The peritoneal wash cytology was negative and the pathology report showed only acellular mucin and rare epithelial cells with nuclear atypia in the gastric body and antrum’s mucosa and submucosa. The tumor bed measure was 10 × 4.5 cm. No lymphatic, perineural, or vascular invasion was identified. All margins were negative, and there were no metastases in the 38 dissected lymph nodes. Peritoneal wash cytology was negative, and all peritoneal areas that were resected had no signs of viable disease. Pathological staging was ypT1b ypN0 ypM0 (pathologic TNM I). Response to chemotherapy in the examined tissue was characterized as 5% of viable tumor cells and 95% of fibrosis.

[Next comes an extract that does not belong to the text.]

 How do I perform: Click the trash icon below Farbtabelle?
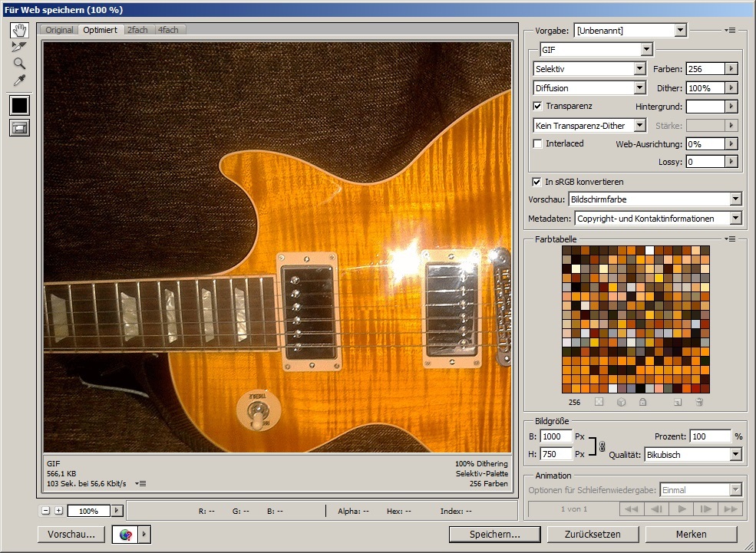(699, 402)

After surgery patient was submitted to five additional cycles of capecitabine 750 mg/m2 PO twice a day from day 1 to day 14 every 21 days. At last follow-up (January 2018), she was asymptomatic and exams showed no evidence of disease.
A 55-year-old female presented in September 2016 with a long history of dyspeptic symptoms and an upper endoscopy that showed a Borrmann type IV lesion in the gastric body with a biopsy of signet-ring cell adenocarcinoma.
Staging was performed first with thoracic and abdominal CT scans, which showed diffuse gastric wall thickening and signs of peritoneal metastases. A staging laparoscopy revealed multiple peritoneal metastases, with a PCI count of 25.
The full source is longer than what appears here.